* **The task**:
Filter the entries beneath this task, copying only the lines that hold the word "dropdown".

(Material supplied Opens)

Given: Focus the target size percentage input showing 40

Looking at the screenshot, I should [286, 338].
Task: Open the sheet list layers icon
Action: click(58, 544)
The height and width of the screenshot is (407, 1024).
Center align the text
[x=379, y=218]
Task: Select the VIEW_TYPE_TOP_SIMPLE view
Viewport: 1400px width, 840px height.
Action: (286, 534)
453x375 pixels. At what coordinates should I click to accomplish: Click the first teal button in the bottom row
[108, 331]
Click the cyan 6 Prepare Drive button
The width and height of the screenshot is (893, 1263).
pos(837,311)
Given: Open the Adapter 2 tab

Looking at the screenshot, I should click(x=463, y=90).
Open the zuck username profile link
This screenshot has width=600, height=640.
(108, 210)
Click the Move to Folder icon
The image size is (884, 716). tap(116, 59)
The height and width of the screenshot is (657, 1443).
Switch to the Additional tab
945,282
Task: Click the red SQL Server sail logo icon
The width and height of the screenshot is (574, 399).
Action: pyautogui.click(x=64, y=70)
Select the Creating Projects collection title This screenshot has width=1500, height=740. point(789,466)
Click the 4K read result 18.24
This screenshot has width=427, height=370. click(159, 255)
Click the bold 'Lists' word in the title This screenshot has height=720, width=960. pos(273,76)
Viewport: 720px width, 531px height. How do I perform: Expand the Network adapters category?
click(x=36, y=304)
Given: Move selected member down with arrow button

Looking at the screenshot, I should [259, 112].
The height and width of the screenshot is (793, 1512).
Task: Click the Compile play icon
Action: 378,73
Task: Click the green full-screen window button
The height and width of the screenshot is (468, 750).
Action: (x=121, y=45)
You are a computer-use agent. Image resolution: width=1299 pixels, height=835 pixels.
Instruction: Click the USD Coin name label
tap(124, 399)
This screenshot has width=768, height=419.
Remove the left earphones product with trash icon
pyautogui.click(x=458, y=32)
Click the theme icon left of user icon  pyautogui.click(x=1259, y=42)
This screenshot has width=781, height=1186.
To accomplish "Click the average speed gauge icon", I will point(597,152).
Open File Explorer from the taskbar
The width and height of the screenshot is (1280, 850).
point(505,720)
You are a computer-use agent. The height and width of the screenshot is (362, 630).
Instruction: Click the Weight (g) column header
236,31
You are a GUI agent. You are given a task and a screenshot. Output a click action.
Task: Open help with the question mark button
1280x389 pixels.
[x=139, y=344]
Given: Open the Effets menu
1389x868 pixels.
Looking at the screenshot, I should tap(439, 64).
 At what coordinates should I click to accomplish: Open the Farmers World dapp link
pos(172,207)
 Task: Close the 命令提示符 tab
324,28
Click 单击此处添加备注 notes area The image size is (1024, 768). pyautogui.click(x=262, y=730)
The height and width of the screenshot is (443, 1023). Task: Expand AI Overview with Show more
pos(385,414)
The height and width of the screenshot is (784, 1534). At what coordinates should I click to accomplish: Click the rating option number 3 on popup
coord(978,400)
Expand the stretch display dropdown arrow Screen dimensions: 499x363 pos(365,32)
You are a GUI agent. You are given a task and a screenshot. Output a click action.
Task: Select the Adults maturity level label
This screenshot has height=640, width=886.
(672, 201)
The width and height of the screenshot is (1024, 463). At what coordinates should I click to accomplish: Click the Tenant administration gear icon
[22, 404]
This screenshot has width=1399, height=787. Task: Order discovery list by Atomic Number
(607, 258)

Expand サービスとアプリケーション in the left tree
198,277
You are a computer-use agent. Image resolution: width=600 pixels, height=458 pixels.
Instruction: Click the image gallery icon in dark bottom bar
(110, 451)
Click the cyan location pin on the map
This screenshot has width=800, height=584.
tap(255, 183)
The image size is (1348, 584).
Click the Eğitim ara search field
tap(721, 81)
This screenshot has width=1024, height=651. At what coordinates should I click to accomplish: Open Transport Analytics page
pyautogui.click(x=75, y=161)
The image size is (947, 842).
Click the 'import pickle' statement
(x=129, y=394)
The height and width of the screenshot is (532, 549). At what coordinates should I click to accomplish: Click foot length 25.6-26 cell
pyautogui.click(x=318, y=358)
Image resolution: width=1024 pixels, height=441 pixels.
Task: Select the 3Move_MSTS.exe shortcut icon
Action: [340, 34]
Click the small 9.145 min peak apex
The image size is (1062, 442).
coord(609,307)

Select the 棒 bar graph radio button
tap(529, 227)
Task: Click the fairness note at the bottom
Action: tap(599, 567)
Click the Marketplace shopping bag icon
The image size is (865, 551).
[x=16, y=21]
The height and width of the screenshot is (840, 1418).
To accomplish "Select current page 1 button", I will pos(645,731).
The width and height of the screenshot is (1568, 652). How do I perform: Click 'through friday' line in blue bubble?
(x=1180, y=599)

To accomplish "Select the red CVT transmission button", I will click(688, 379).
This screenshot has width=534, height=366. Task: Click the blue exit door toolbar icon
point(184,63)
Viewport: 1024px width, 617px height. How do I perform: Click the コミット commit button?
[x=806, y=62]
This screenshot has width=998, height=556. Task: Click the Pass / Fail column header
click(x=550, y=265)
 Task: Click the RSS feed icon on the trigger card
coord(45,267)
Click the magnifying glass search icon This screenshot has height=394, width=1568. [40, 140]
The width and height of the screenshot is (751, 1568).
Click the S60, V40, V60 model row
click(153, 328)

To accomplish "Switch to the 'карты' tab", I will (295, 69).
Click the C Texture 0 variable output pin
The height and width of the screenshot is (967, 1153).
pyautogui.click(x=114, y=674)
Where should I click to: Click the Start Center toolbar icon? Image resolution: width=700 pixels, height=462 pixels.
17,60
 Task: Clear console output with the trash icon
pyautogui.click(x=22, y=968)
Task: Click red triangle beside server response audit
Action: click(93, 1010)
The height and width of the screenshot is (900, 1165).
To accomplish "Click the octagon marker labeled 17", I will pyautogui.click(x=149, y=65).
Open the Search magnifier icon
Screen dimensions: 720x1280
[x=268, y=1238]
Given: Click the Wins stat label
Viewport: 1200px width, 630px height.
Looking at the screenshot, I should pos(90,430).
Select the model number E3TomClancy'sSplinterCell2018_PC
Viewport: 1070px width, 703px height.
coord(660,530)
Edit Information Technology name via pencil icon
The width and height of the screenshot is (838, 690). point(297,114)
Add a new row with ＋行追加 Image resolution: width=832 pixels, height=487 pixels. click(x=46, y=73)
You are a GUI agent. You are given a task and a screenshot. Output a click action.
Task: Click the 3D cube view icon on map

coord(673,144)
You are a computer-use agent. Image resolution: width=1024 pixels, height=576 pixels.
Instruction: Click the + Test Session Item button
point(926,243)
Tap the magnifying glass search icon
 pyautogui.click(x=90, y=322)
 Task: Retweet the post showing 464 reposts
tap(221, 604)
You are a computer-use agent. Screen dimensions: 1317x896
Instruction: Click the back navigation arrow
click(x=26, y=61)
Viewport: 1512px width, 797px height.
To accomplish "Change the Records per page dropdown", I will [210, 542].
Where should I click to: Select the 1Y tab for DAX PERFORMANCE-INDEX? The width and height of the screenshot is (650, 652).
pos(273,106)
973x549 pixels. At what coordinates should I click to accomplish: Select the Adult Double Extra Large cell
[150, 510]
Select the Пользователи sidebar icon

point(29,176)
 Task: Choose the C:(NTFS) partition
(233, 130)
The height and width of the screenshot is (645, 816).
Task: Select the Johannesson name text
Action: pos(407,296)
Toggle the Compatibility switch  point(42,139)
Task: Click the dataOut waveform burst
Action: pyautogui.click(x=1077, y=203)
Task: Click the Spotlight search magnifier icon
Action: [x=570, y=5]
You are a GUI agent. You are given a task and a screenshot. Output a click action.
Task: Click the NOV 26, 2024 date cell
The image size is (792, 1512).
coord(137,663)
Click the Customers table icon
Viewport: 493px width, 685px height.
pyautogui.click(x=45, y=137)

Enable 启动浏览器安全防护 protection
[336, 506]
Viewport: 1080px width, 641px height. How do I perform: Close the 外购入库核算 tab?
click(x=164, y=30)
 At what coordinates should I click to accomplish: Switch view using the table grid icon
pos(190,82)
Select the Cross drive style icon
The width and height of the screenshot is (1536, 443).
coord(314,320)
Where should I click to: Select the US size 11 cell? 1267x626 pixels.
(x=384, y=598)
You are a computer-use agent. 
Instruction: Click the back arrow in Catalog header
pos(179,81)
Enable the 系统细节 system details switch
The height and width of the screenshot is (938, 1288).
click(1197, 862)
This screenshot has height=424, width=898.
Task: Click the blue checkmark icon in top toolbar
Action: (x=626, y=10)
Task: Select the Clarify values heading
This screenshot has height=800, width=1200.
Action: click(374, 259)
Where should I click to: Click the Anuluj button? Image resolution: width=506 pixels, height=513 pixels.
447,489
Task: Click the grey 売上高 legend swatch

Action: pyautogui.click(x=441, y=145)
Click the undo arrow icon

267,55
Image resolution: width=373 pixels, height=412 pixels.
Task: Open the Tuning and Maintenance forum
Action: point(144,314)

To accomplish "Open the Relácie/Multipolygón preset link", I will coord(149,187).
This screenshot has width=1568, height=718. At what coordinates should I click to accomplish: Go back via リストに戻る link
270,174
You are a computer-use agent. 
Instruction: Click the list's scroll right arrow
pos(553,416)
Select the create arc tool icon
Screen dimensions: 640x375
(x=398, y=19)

(Material supplied Closes)

* **Output of the task**:
Expand the stretch display dropdown arrow Screen dimensions: 499x363 pos(365,32)
To accomplish "Change the Records per page dropdown", I will [210, 542].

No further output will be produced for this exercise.